MR. KING: So, Mr. Speaker, they would still appear in the minutes of the next meeting?


MR. SPEAKER: Absolutely. 


Let's go to Tab 5.  In accordance with subsection 43(9) of the House of Assembly Accountability, Integrity and Administration Act, the Auditor General is required to complete a compliance audit at least once during every General Assembly.  The Forty-Seventh General Assembly Compliance Audit Report for the period October 11, 2011 to March 31, 2014 is attached.  The report is for information purposes only – so the Commission can see the audit has been completed.  The Commission does not need to approve the report, so no decision is needed. 


The Audit Committee met with the Auditor General at its January 8, 2015 meeting, to discuss the results of the Compliance Audit Report.  The Auditor General did identify some weaknesses relating to the administration of the operational funding grants of the caucuses and Speaker and made recommendations on actions which should be taken to address these weaknesses.  The Audit Committee endorses the recommendations of the Auditor General and, in a letter to the Commission dated January 8, 2015, makes recommendation accordingly. 


The letter is in your briefing note, and I refer to it.  In February 2010, the Commission approved the Caucus Operational Funding Grants Policy.  Grant funding is provided to each caucus to cover the cost of miscellaneous purchases in the area of $100 a month. 


Basically, what the Compliance Audit concluded is that the House of Assembly is compliant and there were no issues.  The only thing the Auditor General did suggest is that in the area of the caucus operational grant there should be some strengthening of the accounting policy with respect to that fund.  What we are proposing – what I am proposing – is that the Commission, in respect to that, would direct the House officials to draft amendments to the Caucus Operational Funding Grants Policy to reflect the recommendations of the Auditor General and the Audit Committee.  The revised policy would be brought back to a future meeting of the Commission for consideration and possible approval. 


Discussion?  Is somebody prepared to make the motion? 


Moved by Mr. Parsons. 


You look like you are thinking Mr. Ball.


MR. BALL: It is okay to think.


MR. SPEAKER: Absolutely.


Moved by Mr. Parsons; seconded by Mr. Hutchings. 


All in favour?




The last item, item 6, deals with MHA pensions.  There is some detail in your briefing package.  In response to recommendations from the 2009 Members' Compensation Review Committee, amendments to the MHA pension plan were approved by the Commission in its December 2, 2009 meeting. 


The required legislative amendments were approved by the House on December 15, 2009.  The amendments at that time included a reduction of the pension accrual rate, a reduction in the amount of pension accrual, and also changes to the pension plan eligibility criteria.  That was in 2009. 

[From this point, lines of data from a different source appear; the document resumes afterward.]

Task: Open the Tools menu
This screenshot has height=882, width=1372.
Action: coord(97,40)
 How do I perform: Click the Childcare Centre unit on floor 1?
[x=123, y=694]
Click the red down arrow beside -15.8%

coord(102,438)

In 2012, the Members' Compensation Review Committee made several recommendations with respect to pensions.  At a meeting on February 27, 2013, the Commission deferred a decision on two recommendations respecting the composition of the next MCRC and the resources that will be provided to it.  The Commission felt that these decisions were more appropriately the responsibility of the Management Commission in place at the time of the appointment of the next MCRC.

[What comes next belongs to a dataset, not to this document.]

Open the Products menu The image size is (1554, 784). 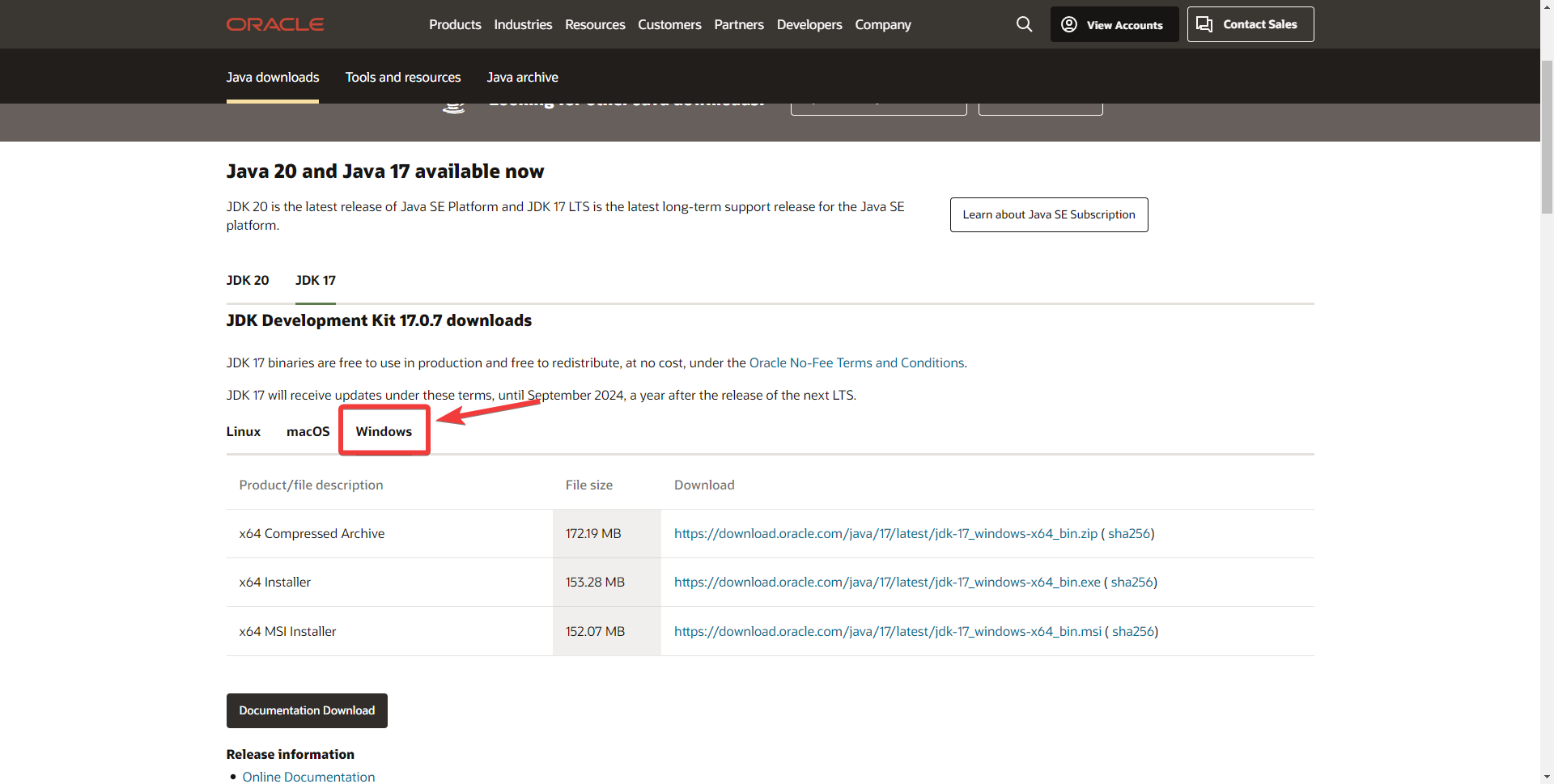[x=455, y=24]
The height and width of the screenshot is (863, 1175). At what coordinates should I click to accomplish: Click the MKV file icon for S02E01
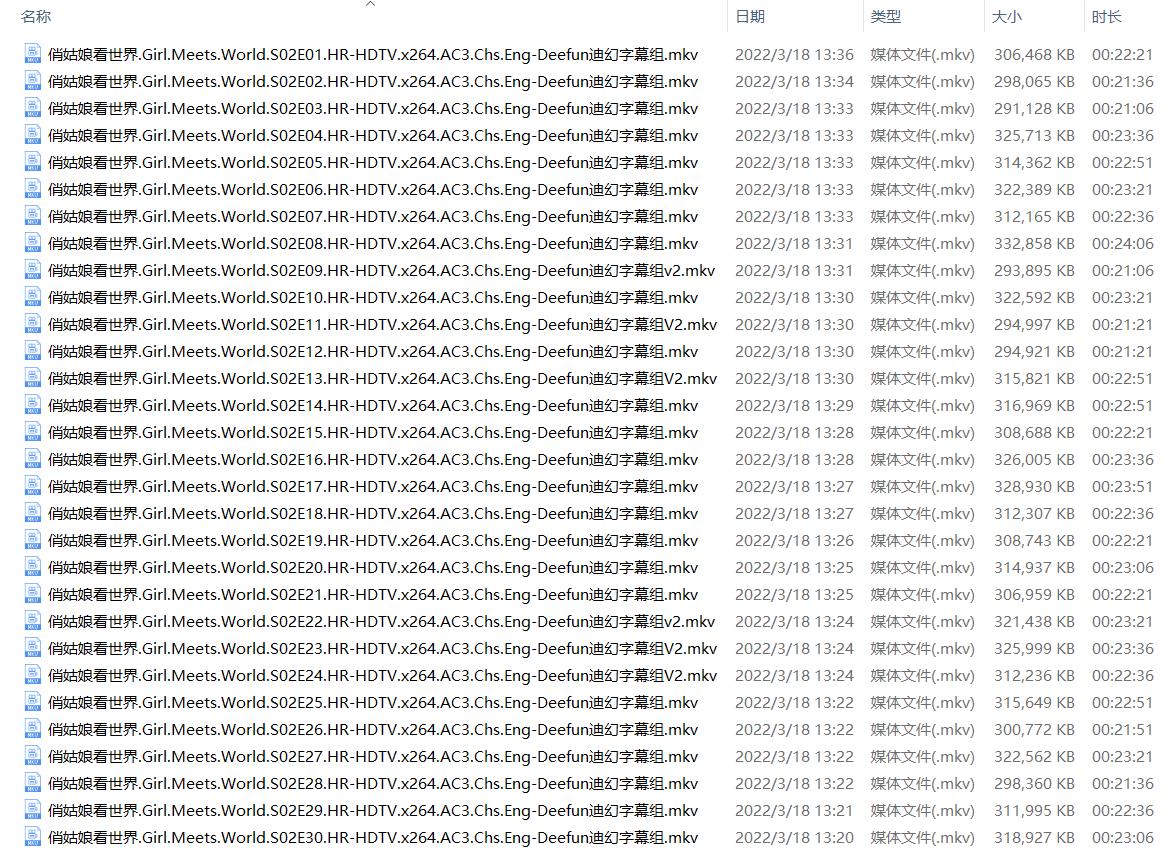click(x=33, y=55)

So what happened was the Commission endorsed the following recommendation and directed the Speaker to develop a strategy for undertaking a thorough review of the proposal.  The recommendation was: Immediately upon receipt of this report, the Management Commission should adopt recommendation 78 of the Green Report and develop a proposal that either converts the MHA pension plan to a defined contribution plan or significantly modifies the existing defined benefit plan.  The proposal should be submitted to the next MCRC and then that Committee should be given the necessary time and the resources to conduct a thorough review of the proposal and of the existing MHA pension plan. 


The Commission directed that the proposed strategy be brought to a future meeting for review and approval.  The strategy has been developed in consultation with officials of the Department of Finance.  In anticipation of the approval of the strategy, I have written the Minister of Finance requesting that the Department of Finance undertake an actuarial review of the MHA pension plan.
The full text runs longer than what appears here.